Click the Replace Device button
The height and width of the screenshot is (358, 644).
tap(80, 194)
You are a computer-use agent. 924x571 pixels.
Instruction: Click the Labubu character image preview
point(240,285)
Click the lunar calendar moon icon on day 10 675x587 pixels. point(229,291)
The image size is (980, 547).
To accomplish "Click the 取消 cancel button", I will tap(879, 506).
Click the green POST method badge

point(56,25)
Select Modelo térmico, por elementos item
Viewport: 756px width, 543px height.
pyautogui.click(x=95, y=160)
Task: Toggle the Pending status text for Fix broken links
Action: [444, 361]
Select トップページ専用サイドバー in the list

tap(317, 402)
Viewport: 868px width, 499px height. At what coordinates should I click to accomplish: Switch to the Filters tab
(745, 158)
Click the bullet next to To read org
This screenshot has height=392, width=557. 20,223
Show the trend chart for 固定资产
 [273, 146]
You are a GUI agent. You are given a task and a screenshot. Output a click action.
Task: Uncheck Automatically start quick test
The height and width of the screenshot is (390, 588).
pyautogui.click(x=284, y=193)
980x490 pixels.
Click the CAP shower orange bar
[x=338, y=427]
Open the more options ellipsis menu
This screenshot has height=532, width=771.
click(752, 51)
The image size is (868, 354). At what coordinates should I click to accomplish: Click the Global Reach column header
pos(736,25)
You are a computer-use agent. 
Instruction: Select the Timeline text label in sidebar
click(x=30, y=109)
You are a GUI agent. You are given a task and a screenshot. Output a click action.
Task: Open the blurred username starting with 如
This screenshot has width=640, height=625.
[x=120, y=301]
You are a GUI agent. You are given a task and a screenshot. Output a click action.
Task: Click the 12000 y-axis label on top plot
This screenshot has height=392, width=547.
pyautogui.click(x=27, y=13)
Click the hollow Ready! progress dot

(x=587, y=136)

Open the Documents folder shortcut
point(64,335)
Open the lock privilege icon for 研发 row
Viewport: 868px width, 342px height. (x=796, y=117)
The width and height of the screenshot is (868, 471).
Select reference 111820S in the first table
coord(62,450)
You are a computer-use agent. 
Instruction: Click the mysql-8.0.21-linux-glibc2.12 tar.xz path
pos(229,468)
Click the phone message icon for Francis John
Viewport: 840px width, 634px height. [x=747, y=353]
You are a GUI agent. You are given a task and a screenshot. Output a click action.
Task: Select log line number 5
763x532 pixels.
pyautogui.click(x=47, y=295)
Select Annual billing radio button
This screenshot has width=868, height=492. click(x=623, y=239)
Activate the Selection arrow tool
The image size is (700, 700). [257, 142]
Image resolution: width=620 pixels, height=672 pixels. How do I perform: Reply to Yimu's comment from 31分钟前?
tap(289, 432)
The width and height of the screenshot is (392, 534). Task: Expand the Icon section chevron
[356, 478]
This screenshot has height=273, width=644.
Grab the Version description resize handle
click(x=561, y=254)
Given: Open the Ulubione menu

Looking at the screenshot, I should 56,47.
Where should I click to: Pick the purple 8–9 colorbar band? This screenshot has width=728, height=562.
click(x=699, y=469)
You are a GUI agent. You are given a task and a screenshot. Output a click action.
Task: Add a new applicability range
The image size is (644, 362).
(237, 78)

## TASK DIRECTIONS:
All entries should be transcribed verbatim.

## EXERCISE RESPONSE:
Click the Replace Device button
The height and width of the screenshot is (358, 644).
tap(80, 194)
You are a computer-use agent. 924x571 pixels.
Instruction: Click the Labubu character image preview
point(240,285)
Click the lunar calendar moon icon on day 10 675x587 pixels. point(229,291)
The image size is (980, 547).
To accomplish "Click the 取消 cancel button", I will tap(879, 506).
Click the green POST method badge

point(56,25)
Select Modelo térmico, por elementos item
Viewport: 756px width, 543px height.
pyautogui.click(x=95, y=160)
Task: Toggle the Pending status text for Fix broken links
Action: [444, 361]
Select トップページ専用サイドバー in the list

tap(317, 402)
Viewport: 868px width, 499px height. At what coordinates should I click to accomplish: Switch to the Filters tab
(745, 158)
Click the bullet next to To read org
This screenshot has height=392, width=557. 20,223
Show the trend chart for 固定资产
 [273, 146]
You are a GUI agent. You are given a task and a screenshot. Output a click action.
Task: Uncheck Automatically start quick test
The height and width of the screenshot is (390, 588).
pyautogui.click(x=284, y=193)
980x490 pixels.
Click the CAP shower orange bar
[x=338, y=427]
Open the more options ellipsis menu
This screenshot has height=532, width=771.
click(752, 51)
The image size is (868, 354). At what coordinates should I click to accomplish: Click the Global Reach column header
pos(736,25)
You are a computer-use agent. 
Instruction: Select the Timeline text label in sidebar
click(x=30, y=109)
You are a GUI agent. You are given a task and a screenshot. Output a click action.
Task: Open the blurred username starting with 如
This screenshot has width=640, height=625.
[x=120, y=301]
You are a GUI agent. You are given a task and a screenshot. Output a click action.
Task: Click the 12000 y-axis label on top plot
This screenshot has height=392, width=547.
pyautogui.click(x=27, y=13)
Click the hollow Ready! progress dot

(x=587, y=136)

Open the Documents folder shortcut
point(64,335)
Open the lock privilege icon for 研发 row
Viewport: 868px width, 342px height. (x=796, y=117)
The width and height of the screenshot is (868, 471).
Select reference 111820S in the first table
coord(62,450)
You are a computer-use agent. 
Instruction: Click the mysql-8.0.21-linux-glibc2.12 tar.xz path
pos(229,468)
Click the phone message icon for Francis John
Viewport: 840px width, 634px height. [x=747, y=353]
You are a GUI agent. You are given a task and a screenshot. Output a click action.
Task: Select log line number 5
763x532 pixels.
pyautogui.click(x=47, y=295)
Select Annual billing radio button
This screenshot has width=868, height=492. click(x=623, y=239)
Activate the Selection arrow tool
The image size is (700, 700). [257, 142]
Image resolution: width=620 pixels, height=672 pixels. How do I perform: Reply to Yimu's comment from 31分钟前?
tap(289, 432)
The width and height of the screenshot is (392, 534). Task: Expand the Icon section chevron
[356, 478]
This screenshot has height=273, width=644.
Grab the Version description resize handle
click(x=561, y=254)
Given: Open the Ulubione menu

Looking at the screenshot, I should 56,47.
Where should I click to: Pick the purple 8–9 colorbar band? This screenshot has width=728, height=562.
click(x=699, y=469)
You are a GUI agent. You are given a task and a screenshot. Output a click action.
Task: Add a new applicability range
The image size is (644, 362).
(237, 78)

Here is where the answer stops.